Four-Layer Architecture Explained
- The four layers consist of directives, orchestrator, agents, and output. A visual representation of these layers is shown on screen.
- The current project involves creating an animated web page using AI-generated scroll animations based on this four-layer architecture.
Tools and Products Used
- An external tool called Wish is utilized for graphic design, specifically for creating an animated product that features 3D effects which are typically expensive to produce.
- A unique product being promoted is an edible cookie cup designed for coffee or chocolate drinks.
Video Generation Process
- Two tools are employed: VEO for video generation and Wish for image creation. A small animation showcasing the product has been generated.
Structuring the Project with Antigravity
- The initial step involves creating a folder structure named "agents" to set up the digital product's framework.
- Utilizing either the Gemini or Antropit model aims to expedite product creation; existing files should streamline this process.
Animation Features and Functionality
- The project includes various functionalities activated through scrolling, enhancing user engagement with 3D animations like flavor explosions in visuals.
File Structure Creation
- Executing specific commands generates all necessary files and folders automatically, establishing a comprehensive system definition for agents within the project.
Recap of Four-Layer Workflow
- Reiterating the importance of the four-layer architecture: intention (master file), orchestrator, agents, and final output.
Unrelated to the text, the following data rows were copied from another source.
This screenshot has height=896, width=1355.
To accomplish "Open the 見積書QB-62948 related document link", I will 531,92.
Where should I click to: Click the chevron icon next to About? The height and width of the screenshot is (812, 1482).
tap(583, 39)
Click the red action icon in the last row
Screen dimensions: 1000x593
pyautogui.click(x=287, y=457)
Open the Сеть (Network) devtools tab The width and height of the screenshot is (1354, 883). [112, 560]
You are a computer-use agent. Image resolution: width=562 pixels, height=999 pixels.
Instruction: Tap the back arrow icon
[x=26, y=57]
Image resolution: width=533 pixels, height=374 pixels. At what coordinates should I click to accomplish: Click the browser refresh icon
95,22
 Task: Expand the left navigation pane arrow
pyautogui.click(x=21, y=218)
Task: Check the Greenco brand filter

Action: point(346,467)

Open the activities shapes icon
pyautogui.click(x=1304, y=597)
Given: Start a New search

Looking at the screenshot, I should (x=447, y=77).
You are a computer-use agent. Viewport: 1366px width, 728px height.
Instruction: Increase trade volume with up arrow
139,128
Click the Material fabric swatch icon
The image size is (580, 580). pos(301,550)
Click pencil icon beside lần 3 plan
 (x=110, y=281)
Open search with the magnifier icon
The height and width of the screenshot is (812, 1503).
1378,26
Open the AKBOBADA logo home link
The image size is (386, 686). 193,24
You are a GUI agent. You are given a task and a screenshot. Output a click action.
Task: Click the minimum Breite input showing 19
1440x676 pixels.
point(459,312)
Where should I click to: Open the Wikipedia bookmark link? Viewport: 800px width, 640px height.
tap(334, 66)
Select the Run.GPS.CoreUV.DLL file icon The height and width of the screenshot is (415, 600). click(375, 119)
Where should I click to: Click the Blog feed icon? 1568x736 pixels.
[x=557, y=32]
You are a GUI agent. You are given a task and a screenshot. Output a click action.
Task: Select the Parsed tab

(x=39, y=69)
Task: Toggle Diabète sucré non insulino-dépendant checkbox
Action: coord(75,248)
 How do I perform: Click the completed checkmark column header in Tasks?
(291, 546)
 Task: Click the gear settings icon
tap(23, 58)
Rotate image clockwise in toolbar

This structured workflow guides agent actions towards developing an interactive 3D web experience.
Future Resources and Community Engagement
- Upcoming resources will be shared in a book format; viewers are encouraged to express interest in comments to facilitate its completion.
Product Development Phases
- Progress updates show how different phases of the product evolve through orchestration by agents while seeking user approval on changes made during development.
Image Requirements for Animation
- To create animations effectively, videos must be decomposed into frames using GIF XYz GIF; approximately 200 images will be needed for smooth vertical scrolling animations.
Interactive Animation Effects in Product Display
Engaging User Experience through Scroll Activation
- The platform features an automatic activation of images as users scroll, creating a visually appealing effect that enhances professionalism.
- This animation occurs without reloading the page, ensuring a smooth user experience while showcasing various products like juices and beers.
Project Phases and Agent Execution
- The project is divided into multiple phases, with agents assigned distinct roles that can be updated for advanced functionality.
- Users can provide feedback on product appearance and add new instructions to ensure the final output is fully functional.
Efficient Workflow with AI Agents
- Working with agents in orchestration or parallel mode simplifies the workflow, speeding up project execution.
- Antigravity integrates seamlessly with image generation models, allowing for easy creation of professional images tailored to specific products.
Final Product Preview and Capabilities
- A demo showcases the interactive web design's potential, highlighting its impressive capabilities and room for improvement.
- The animation allows for infinite product variations, demonstrating versatility in design options available through this technology.
Resources and Further Learning
- A comprehensive book on Antigravity consolidates information about managing AI agents across different architectures and tools available within the platform.